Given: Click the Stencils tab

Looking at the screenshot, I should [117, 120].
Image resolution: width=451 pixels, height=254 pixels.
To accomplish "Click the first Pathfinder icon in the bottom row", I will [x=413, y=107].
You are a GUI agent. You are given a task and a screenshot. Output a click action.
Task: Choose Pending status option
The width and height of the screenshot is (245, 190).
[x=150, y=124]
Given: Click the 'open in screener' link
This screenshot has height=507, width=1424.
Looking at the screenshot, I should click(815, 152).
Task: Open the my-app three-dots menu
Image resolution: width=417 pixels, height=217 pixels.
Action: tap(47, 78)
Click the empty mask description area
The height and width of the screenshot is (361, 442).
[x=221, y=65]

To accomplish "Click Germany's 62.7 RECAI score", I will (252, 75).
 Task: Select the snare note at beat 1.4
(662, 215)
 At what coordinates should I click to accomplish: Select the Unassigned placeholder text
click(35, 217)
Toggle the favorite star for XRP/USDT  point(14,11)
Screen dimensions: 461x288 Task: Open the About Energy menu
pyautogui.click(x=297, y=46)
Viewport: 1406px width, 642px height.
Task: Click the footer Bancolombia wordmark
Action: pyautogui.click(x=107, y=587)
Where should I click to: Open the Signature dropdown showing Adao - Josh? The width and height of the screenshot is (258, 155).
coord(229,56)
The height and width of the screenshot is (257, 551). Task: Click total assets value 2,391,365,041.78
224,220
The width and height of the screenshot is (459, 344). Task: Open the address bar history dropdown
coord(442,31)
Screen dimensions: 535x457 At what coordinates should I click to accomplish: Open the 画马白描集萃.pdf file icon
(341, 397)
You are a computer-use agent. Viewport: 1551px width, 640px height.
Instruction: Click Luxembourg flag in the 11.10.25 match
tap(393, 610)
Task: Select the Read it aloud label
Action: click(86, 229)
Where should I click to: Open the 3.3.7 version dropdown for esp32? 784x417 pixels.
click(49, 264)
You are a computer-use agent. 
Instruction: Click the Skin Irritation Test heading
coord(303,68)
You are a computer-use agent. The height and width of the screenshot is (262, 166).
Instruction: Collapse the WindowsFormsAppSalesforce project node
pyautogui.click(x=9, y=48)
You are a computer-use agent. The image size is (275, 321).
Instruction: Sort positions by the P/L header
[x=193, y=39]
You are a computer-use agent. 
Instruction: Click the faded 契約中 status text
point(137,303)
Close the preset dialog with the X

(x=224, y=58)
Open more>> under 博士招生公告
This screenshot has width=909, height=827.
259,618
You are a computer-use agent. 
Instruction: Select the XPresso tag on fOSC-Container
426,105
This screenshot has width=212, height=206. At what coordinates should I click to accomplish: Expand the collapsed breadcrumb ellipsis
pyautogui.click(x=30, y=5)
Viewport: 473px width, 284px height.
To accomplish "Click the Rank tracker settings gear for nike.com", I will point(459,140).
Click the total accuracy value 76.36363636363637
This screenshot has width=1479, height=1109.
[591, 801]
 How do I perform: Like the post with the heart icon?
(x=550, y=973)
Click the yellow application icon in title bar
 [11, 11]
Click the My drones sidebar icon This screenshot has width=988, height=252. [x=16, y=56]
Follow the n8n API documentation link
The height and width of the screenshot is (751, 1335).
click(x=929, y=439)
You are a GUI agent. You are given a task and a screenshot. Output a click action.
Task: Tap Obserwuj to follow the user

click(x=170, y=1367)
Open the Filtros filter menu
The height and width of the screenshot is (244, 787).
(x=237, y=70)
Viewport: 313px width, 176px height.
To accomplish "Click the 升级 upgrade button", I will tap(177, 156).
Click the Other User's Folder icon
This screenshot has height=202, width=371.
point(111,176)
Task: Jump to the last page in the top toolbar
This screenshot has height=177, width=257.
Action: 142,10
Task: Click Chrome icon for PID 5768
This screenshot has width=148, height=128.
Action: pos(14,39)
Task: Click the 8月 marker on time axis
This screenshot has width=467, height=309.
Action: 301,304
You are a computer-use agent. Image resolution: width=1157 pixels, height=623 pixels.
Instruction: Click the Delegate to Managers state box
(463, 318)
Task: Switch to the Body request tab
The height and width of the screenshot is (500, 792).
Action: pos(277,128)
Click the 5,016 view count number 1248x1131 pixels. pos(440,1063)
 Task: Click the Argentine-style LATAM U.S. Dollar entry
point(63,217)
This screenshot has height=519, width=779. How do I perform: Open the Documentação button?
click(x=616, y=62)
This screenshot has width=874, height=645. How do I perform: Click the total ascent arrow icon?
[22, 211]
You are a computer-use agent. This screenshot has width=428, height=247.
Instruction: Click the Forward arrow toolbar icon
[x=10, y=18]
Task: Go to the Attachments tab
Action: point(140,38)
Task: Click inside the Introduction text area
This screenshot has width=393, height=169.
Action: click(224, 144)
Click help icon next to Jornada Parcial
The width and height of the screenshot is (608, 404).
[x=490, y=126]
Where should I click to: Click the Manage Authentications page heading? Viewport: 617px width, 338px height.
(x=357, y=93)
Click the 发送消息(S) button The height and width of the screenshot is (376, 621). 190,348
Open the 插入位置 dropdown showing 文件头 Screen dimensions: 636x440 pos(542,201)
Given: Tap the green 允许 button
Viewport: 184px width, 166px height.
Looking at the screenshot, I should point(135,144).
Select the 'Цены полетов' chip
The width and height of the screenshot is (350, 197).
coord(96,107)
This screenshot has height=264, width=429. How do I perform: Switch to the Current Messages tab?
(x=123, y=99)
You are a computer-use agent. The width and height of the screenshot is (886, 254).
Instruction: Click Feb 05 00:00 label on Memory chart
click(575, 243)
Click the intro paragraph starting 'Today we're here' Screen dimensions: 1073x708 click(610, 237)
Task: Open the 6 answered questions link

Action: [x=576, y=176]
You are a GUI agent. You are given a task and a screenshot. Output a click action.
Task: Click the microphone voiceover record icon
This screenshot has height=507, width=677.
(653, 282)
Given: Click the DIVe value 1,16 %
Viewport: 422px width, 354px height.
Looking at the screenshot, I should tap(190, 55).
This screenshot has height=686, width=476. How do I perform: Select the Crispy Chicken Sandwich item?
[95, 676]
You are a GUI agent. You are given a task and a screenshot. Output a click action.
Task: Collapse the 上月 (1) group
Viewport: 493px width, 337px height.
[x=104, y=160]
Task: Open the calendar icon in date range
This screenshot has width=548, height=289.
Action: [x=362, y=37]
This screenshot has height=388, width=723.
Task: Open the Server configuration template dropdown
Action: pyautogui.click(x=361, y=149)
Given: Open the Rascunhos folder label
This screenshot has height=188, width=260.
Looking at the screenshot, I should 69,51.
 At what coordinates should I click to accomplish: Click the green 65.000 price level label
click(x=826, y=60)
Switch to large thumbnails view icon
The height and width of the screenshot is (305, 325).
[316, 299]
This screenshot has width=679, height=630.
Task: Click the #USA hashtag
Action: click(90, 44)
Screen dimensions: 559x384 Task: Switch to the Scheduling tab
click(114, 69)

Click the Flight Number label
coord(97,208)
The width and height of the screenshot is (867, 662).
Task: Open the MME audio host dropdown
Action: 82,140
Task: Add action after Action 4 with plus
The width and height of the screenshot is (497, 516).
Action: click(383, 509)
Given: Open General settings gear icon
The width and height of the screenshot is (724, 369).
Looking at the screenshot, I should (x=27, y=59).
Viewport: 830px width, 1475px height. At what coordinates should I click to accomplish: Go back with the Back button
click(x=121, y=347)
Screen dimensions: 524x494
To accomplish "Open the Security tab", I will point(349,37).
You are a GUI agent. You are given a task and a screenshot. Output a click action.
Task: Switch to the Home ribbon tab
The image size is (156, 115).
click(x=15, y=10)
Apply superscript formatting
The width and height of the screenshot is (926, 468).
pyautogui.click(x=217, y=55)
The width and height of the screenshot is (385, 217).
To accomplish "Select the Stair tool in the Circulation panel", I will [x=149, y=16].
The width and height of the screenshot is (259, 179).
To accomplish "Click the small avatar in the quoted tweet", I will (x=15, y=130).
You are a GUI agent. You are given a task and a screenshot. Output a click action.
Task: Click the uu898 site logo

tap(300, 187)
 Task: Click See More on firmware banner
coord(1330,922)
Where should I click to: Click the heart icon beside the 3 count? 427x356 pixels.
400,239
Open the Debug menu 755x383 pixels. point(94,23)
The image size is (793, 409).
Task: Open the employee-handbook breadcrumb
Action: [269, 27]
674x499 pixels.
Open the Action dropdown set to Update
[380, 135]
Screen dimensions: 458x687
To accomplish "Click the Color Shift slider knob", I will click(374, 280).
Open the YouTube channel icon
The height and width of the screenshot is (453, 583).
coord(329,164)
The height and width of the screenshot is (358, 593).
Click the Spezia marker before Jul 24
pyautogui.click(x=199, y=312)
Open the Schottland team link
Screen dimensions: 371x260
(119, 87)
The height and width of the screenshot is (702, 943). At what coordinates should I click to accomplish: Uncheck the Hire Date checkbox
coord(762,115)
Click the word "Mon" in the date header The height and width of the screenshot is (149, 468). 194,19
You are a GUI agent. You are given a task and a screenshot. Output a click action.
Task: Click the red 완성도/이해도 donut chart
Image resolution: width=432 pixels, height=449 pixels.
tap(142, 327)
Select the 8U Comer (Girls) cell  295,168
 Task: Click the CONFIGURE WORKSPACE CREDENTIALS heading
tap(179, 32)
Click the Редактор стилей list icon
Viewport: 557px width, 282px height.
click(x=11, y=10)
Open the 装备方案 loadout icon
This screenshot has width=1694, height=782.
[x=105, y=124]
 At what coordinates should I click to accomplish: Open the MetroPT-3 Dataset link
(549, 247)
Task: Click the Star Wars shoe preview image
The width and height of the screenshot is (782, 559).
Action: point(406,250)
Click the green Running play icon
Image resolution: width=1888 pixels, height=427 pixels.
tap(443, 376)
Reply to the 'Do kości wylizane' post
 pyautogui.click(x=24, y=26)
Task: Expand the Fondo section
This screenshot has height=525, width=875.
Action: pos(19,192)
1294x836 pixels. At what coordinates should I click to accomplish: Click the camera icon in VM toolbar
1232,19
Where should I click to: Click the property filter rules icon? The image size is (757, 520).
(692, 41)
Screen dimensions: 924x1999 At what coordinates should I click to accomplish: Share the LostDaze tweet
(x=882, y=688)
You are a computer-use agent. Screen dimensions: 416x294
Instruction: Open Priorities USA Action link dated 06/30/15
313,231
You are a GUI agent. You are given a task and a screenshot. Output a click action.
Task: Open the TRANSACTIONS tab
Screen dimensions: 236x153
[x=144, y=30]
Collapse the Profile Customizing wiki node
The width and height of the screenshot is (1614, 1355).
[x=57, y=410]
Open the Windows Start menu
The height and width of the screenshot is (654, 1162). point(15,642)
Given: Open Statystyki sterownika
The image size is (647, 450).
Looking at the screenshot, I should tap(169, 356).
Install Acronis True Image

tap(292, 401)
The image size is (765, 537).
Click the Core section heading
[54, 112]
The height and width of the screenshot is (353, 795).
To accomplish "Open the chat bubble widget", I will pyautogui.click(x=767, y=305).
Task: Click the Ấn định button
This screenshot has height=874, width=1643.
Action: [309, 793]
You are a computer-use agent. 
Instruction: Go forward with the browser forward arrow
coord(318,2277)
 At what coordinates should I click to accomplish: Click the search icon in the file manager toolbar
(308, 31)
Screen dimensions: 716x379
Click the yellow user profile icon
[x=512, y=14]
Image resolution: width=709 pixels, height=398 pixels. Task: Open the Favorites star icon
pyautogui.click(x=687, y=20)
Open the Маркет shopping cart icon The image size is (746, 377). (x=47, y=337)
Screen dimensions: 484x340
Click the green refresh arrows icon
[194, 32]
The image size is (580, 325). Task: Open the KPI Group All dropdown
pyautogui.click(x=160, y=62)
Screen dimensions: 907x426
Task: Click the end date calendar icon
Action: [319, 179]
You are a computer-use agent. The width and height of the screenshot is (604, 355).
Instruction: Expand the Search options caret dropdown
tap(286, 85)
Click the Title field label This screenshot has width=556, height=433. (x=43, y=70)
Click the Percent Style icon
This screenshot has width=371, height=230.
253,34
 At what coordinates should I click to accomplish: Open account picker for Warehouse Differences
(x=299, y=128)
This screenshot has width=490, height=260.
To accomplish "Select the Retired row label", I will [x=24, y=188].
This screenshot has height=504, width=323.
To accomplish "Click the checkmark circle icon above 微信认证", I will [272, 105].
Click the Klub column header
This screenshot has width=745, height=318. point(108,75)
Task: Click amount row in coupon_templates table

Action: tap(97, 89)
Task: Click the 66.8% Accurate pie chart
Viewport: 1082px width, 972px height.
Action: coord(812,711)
* * * * * * * * *
■ TASK ITEM
From the first line of the records to the line containing "Task: Open the my-app three-dots menu", inclusive, transcribe everything exactly and leave out the rest.

■ WRITTEN SOLUTION
Given: Click the Stencils tab

Looking at the screenshot, I should [117, 120].
Image resolution: width=451 pixels, height=254 pixels.
To accomplish "Click the first Pathfinder icon in the bottom row", I will [x=413, y=107].
You are a GUI agent. You are given a task and a screenshot. Output a click action.
Task: Choose Pending status option
The width and height of the screenshot is (245, 190).
[x=150, y=124]
Given: Click the 'open in screener' link
This screenshot has height=507, width=1424.
Looking at the screenshot, I should click(815, 152).
Task: Open the my-app three-dots menu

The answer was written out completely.